Check, Please: Verifiably Fair Clustering

Abstract

Popular centroid-based clustering methods are typically optimized for global objectives, and may fail to adequately represent large groups of datapoints. Thus, one needs proportionality notions suited for metric settings. Ideally, such notions should admit polynomial-time algorithms for (a) finding proportional outcomes, and (b) checking if a given outcome is proportional; the latter enables evaluation of traditional algorithms without proportionality guarantees (e.g., k-means). A promising approach imports proportionality notions from multiwinner voting with approval ballots. In particular, mPJR, the metric version of the well-known Proportional Justified Representation (PJR) axiom, satisfies (a), but whether it satisfies (b) was open. In this work, we study the computational complexity of auditing proportional representation in clustering. In the approval setting, PJR is coNP-complete to verify; however, it admits a strengthening PJR+, which satisfies (a) and (b). We show these results translate to the metric setting: mPJR is coNP-complete to verify, we define mPJR+, a metric analog of PJR+, and argue mPJR+ satisfies (a) and (b).
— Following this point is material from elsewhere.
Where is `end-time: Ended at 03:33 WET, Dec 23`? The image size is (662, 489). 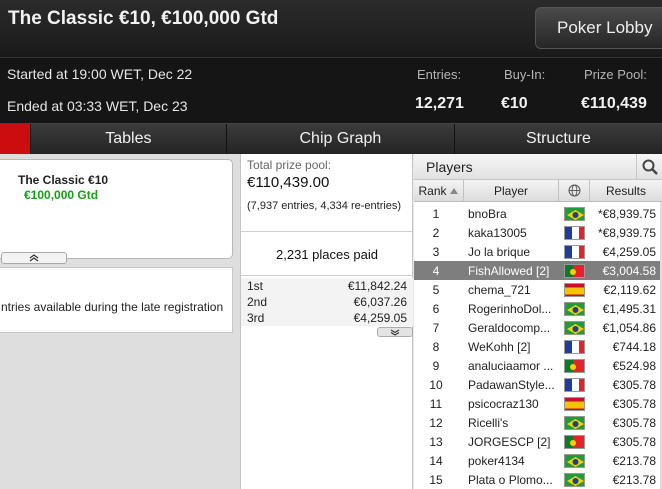 end-time: Ended at 03:33 WET, Dec 23 is located at coordinates (98, 106).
However, auditing mPJR+ relies on repeated submodular minimization, rendering it impractical at scale, and a natural combinatorial approach is infeasible. As a partial remedy, we propose an mPJR+ verification algorithm exponential in k but quasilinear in the number of datapoints. Motivated by these hardness results, we introduce DC-mPJR+: a proportionality concept offering representation guarantees to a restricted set of coalitions around unselected centers, admitting an O(mn n + mnk) verification algorithm. DC-mPJR+ outcomes can be computed efficiently, and any γ-DC-mPJR+ solution satisfies (γ+ 2)-mPJR+.